**Set task**
Summarize the ECB extract below in two sentences.

**Extract provided**

ECB president Mario Draghi decides substantial monetary stimulus to ensure eurozone financial conditions and support the euro area expansion.

Based on regular economic and monetary analyses, ECB conducted a thorough assessment of the economic and inflation outlook, also taking into account the latest staff macroeconomic projections for the euro area. As a result, ECB Governing Council took the following five decisions in pursuit of its price stability objective.

It is high time for the fiscal policy to take charge

Mario Draghi, ECB President

  1. The interest rate on the deposit facility will be decreased by 10 basis points to -0.50%. The interest rate on the main refinancing operations and the rate on the marginal lending facility will remain unchanged at their current levels of 0.00% and 0.25% respectively. The Governing Council now expects the key ECB interest rates to remain at their present or lower levels until it has seen the inflation outlook robustly converge to a level sufficiently close to, but below, 2% within its projection horizon, and such convergence has been consistently reflected in underlying inflation dynamics.

**Supplied material**
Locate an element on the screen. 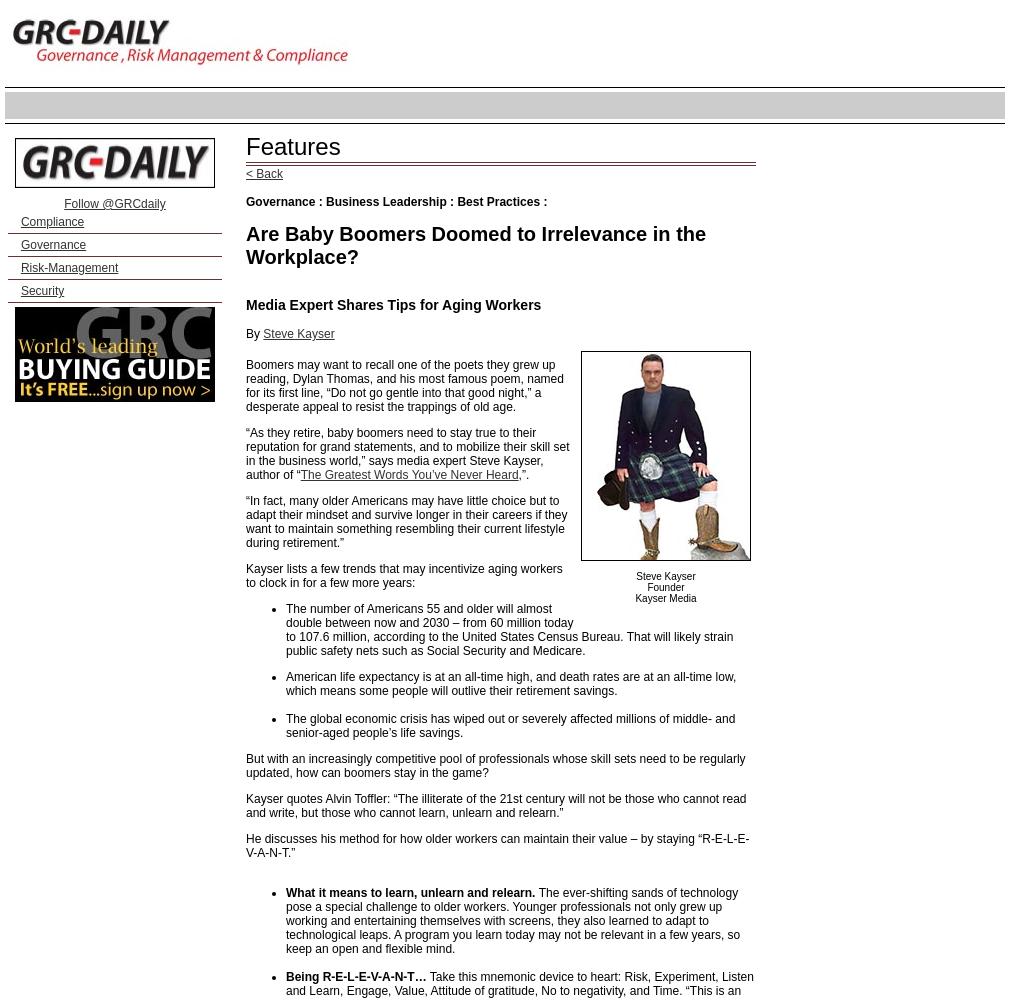  'Founder' is located at coordinates (646, 586).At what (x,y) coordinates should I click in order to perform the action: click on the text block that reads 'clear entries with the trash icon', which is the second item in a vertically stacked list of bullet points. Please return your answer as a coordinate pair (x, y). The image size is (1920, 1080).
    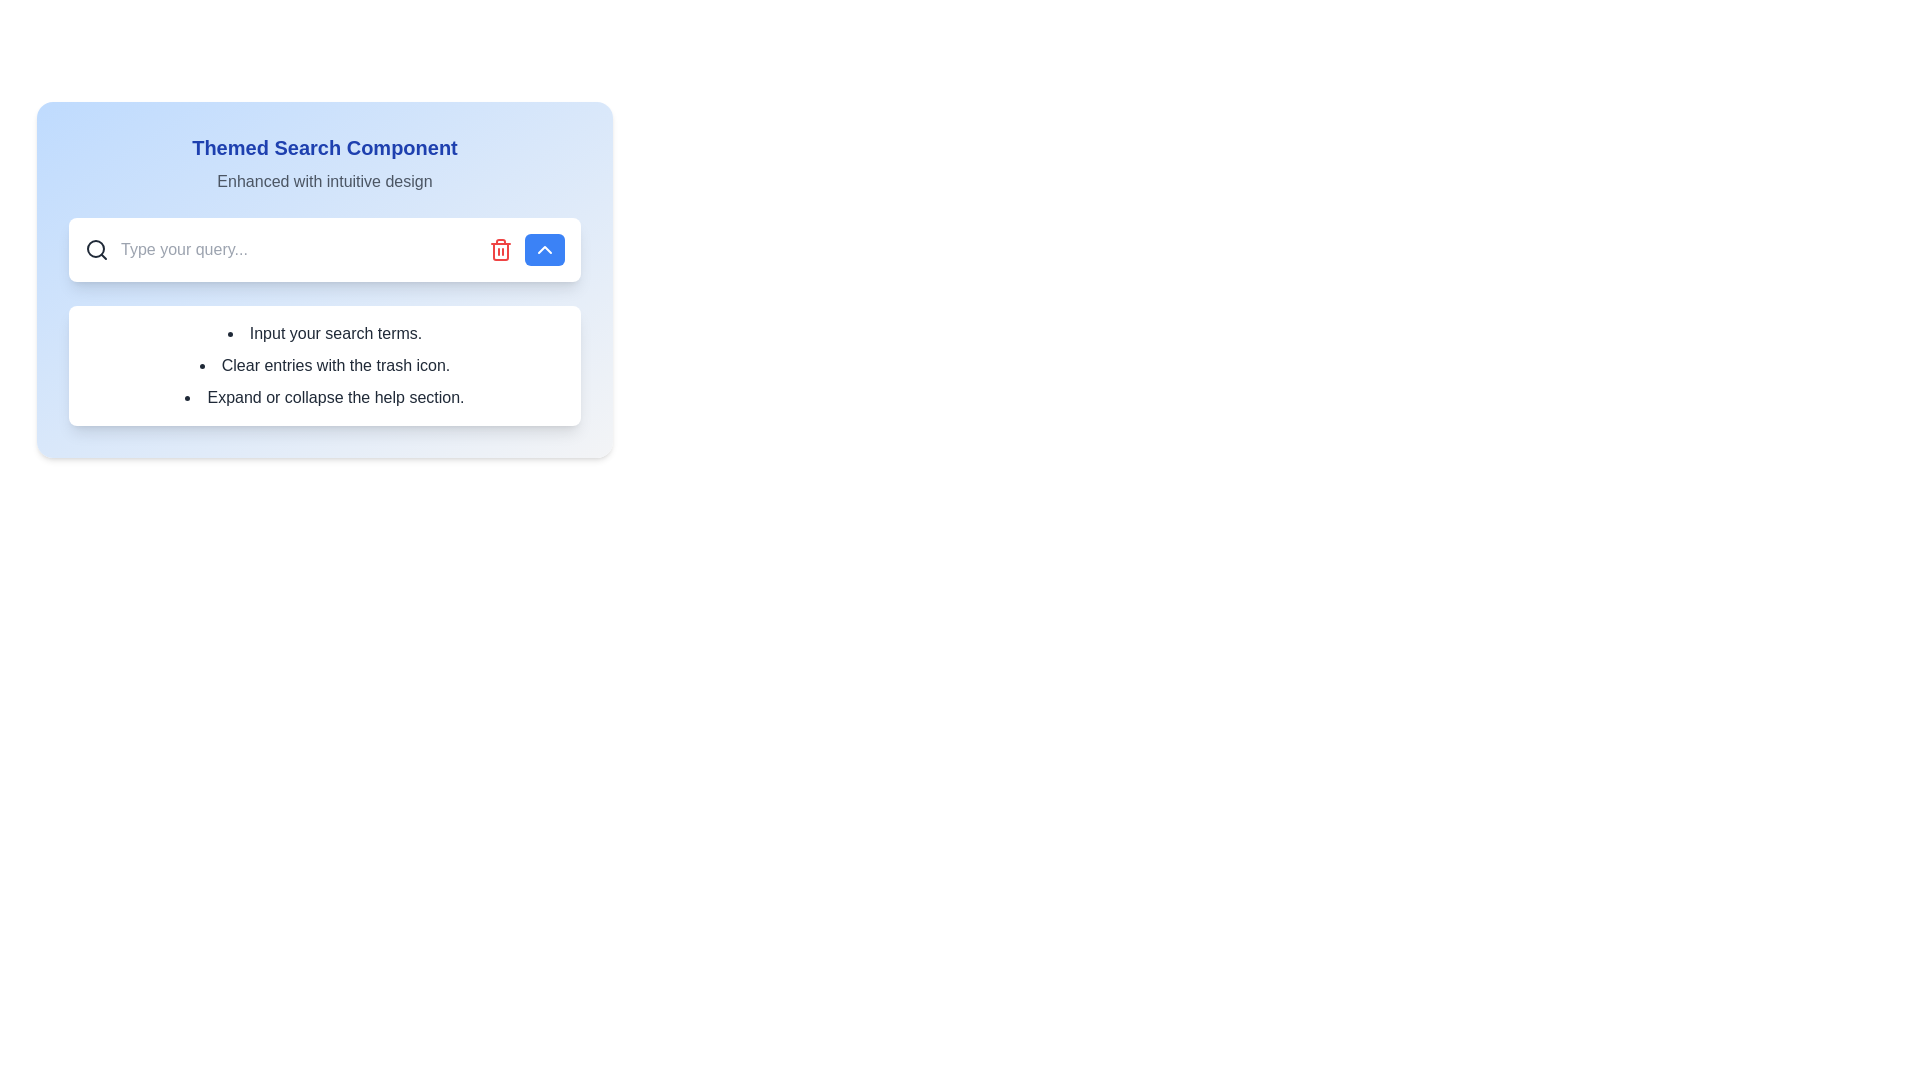
    Looking at the image, I should click on (325, 366).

**Response**
After assessing the economic and inflation outlook, including the latest staff macroeconomic projections, the ECB Governing Council under President Mario Draghi took five decisions in pursuit of price stability, providing substantial monetary stimulus to support the euro area expansion. Among them, it cut the deposit facility rate by 10 basis points to -0.50%, left the main refinancing and marginal lending rates at 0.00% and 0.25%, and expects key rates to stay at present or lower levels until inflation robustly converges to a level close to, but below, 2%.